Every remedy has a downside -- usually, it boosts costs or reduces privacy -- and each will be hard to implement without somehow damaging the Net as it has been so far. And yet, it seems clear that the Internet has grown so far beyond its geek roots that it has "truly come to resemble society with both the good and the bad," Farber says. And a realization is growing that it may need to be managed with that foremost in mind.

"SOMEWHAT FLAKY."  Fortunately, despite the recent debacles, the Net's underpinnings remain solid. Generally, network performance has stayed strong, and traffic has continued to grow. In October, 2002, the so-called DNS root servers -- the 13 systems containing the databases that are the highest-level cops for directing traffic around the Internet -- survived a massive denial-of-service (DOS) attack without failing, an event many observers took as proof that the system remains robust.

This summer's SoBig intruder, though one of the most virulent worms yet, failed to shut down the Net, even though it triggered a 20-fold increase in requests for mail-server lookups at DNS root operator VeriSign (VRSN ). The Web even has a sort-of safety net: a glut of fiber-optic capacity around the world that could be used if the current pipes start to clog. And yet, as the Net has become more widely used, "things...have gotten somewhat flaky," worries Farber. He argues that ensuring the security of computers and systems should be the No. 1 priority for protecting the Net and those who use it.

The most technically radical proposal that's being advanced would alter the way data is exchanged on the Net, with the aim of making the passage of bits and bytes much less anonymous than it is now. It's this namelessness that creates a haven for hackers who forge or spoof the originating IP address (an Internet identification tag for computers) on their data to mask their identity.

VALIDATING TRAFFIC.  Spammers, too, love the faceless nature of the Web since it gives them cover as they send millions of messages with bogus address headings. The solution, say some, is to build in mechanisms for identifying and authenticating anyone who uses the Net. The goal would be to legitimize an environment where, at the moment to some extent, engaging in "commerce is the moral equivalent of buying a watch from someone in a trench coat on a street corner," says the IAB's Daigle. "We need better accountability."
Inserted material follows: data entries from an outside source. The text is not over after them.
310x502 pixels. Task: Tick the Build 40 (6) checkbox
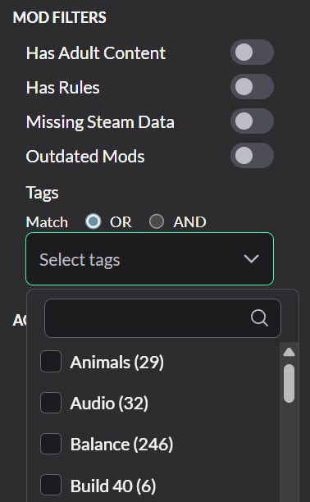[51, 485]
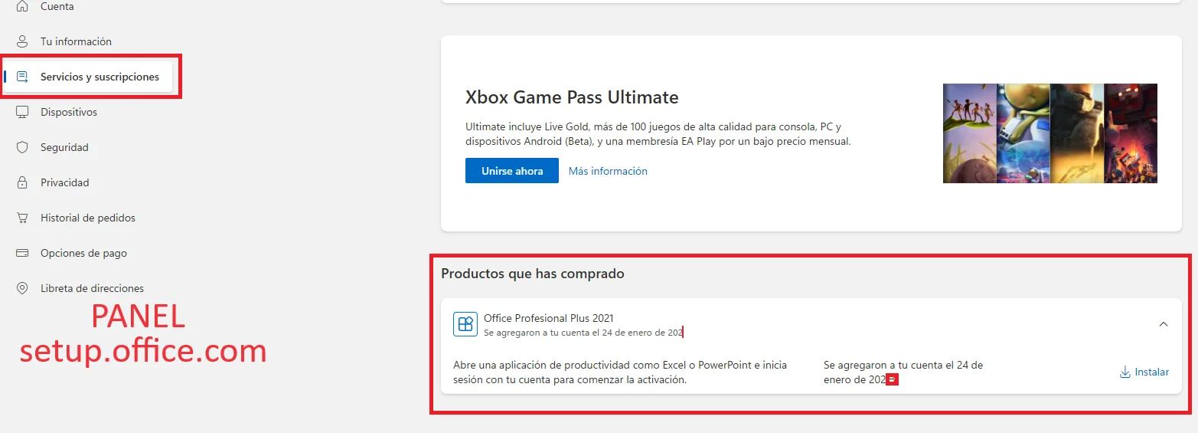Click the Office Profesional Plus 2021 title

tap(549, 318)
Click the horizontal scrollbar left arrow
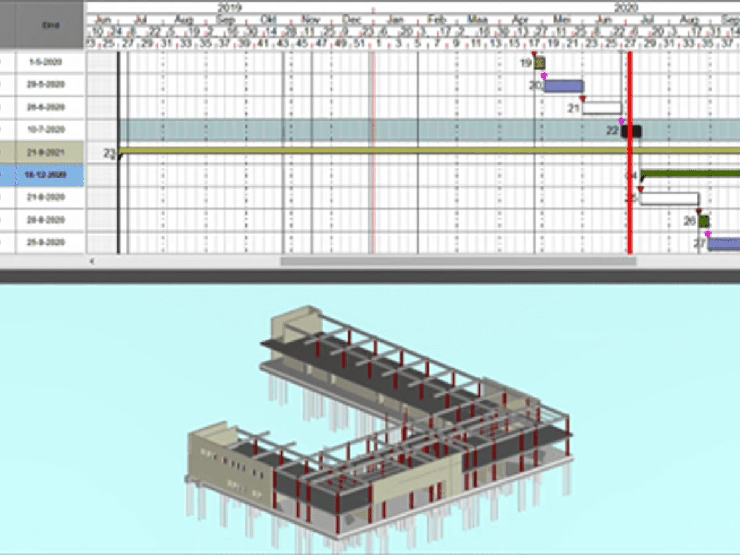Image resolution: width=740 pixels, height=555 pixels. tap(93, 261)
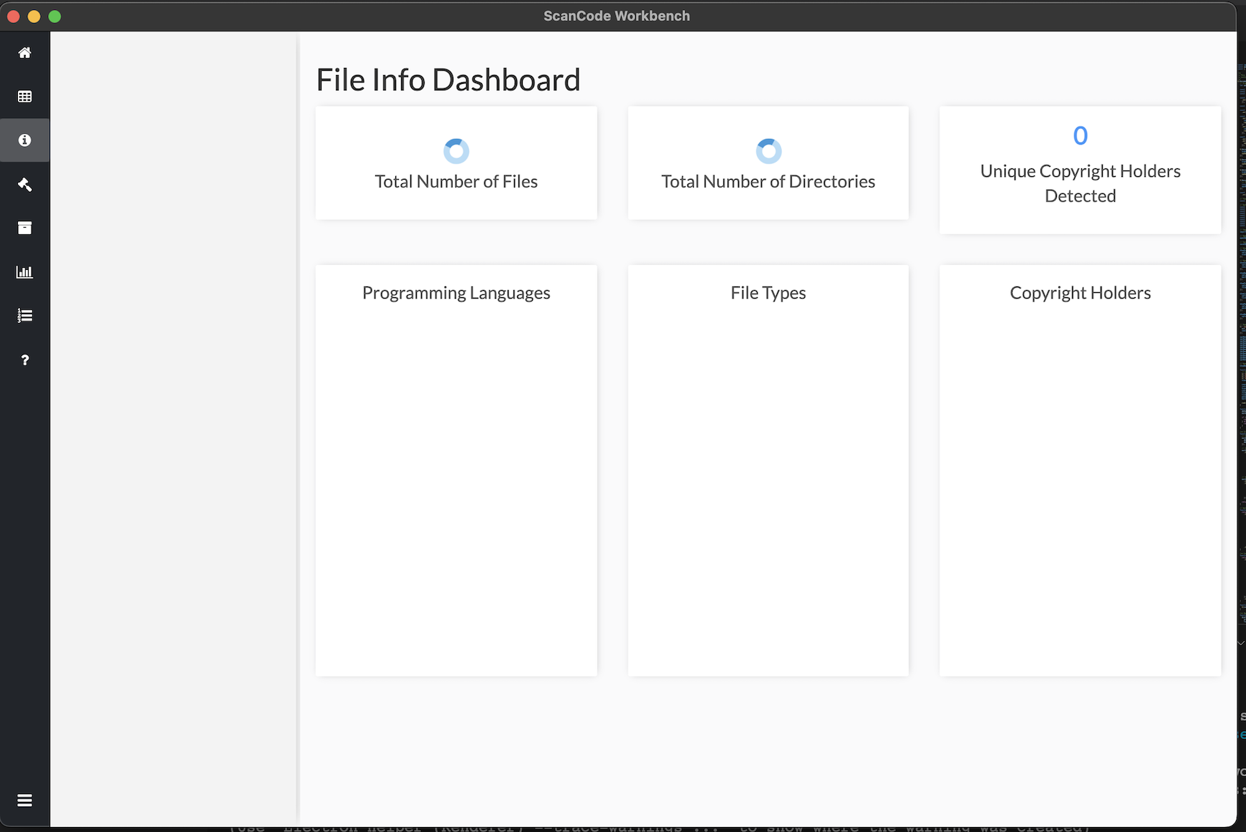Open the Scan Info list icon
Image resolution: width=1246 pixels, height=832 pixels.
tap(24, 316)
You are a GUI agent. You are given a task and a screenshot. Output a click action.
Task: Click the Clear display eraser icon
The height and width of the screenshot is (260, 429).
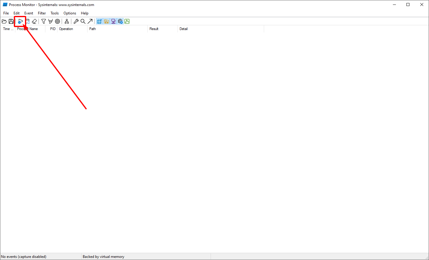pyautogui.click(x=34, y=21)
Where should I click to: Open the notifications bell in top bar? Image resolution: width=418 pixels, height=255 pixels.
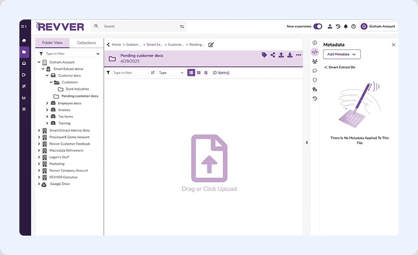345,26
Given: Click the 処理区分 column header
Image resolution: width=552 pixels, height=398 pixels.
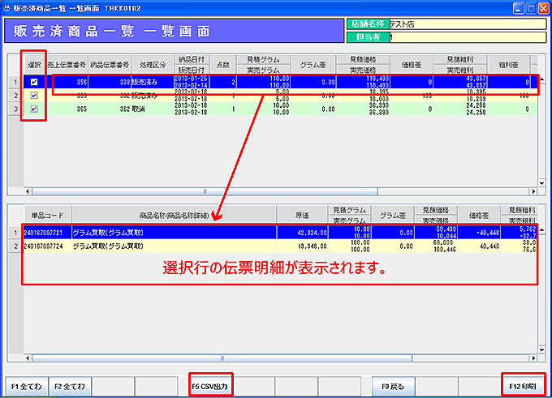Looking at the screenshot, I should 152,65.
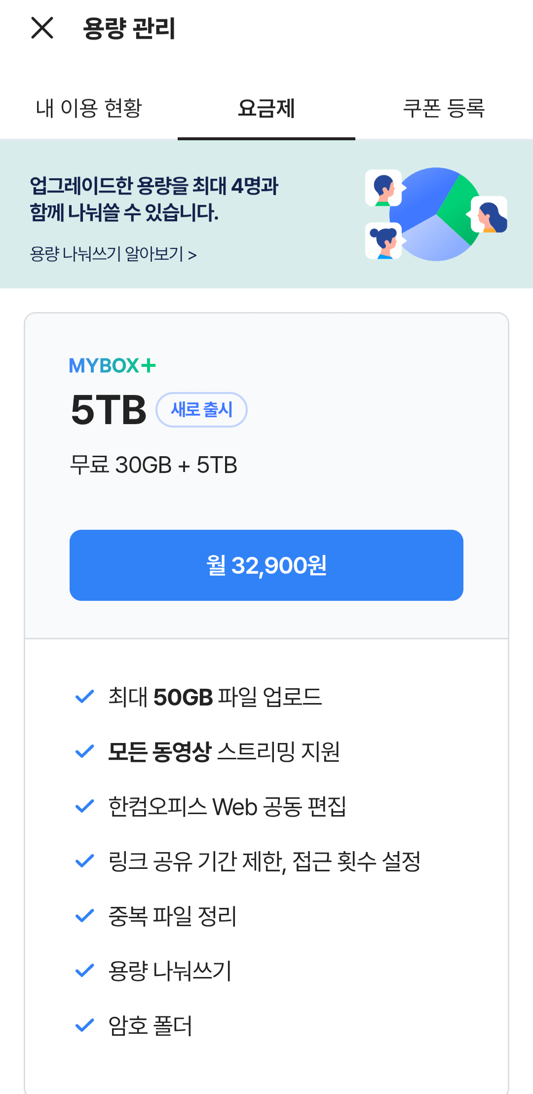The height and width of the screenshot is (1094, 533).
Task: Tap the checkmark beside 최대 50GB 파일 업로드
Action: pos(84,697)
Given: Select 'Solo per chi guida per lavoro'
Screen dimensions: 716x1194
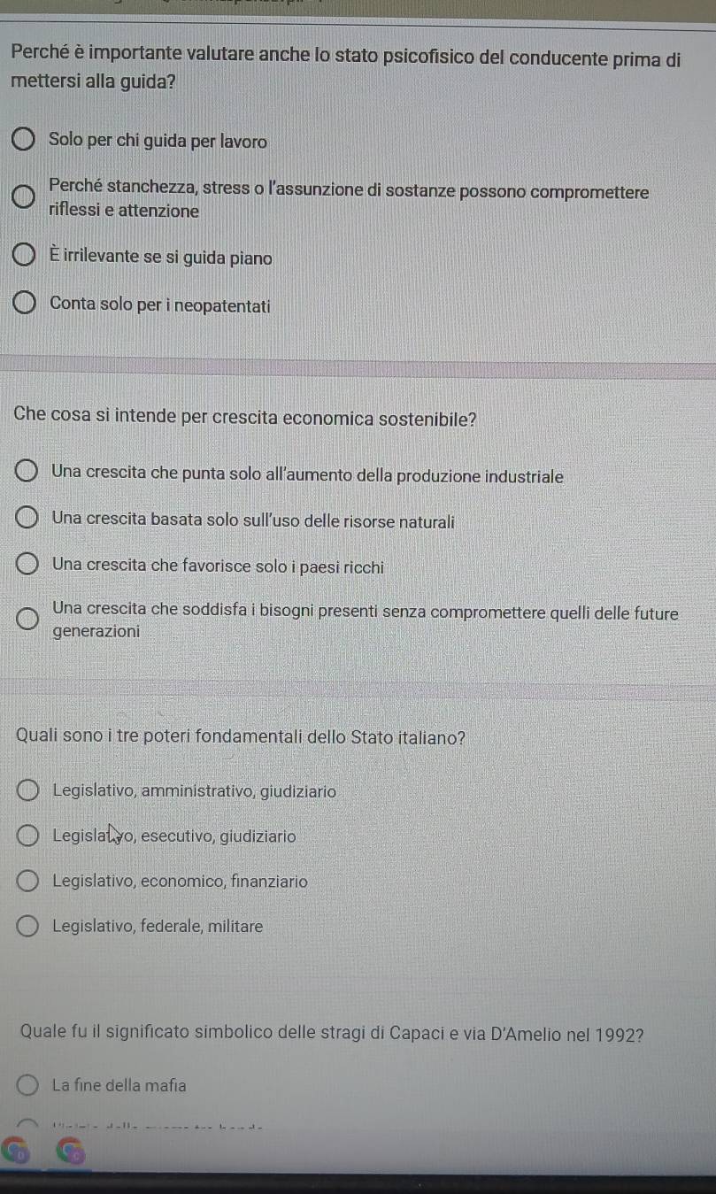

That could take several forms. The newest iteration of the Internet protocol standard, called Ipv6, provides a way to assign tracking tags to data that move over the Net. Paul Mockapetris, who helped design the current DNS system, has suggested combining this capability with a more secure form of DNS, called DNSec, that uses digital certificates stored on machines connected to the Internet to validate that the data passing across the wires originated from those servers. If this worked as advertised, those who dispense worms and viruses would be unmasked -- or at least thwarted.

Several other technical ways exist to achieve this aim. Unfortunately, all would require some heavy lifting -- namely, widespread adoption of new DNS and routing software that's harder to use than the existing variety. And managing all the digital certificates or encryption keys -- nearly every PC would need to have one for these proposals to work -- would likely prove onerous, boosting the costs of both software and training.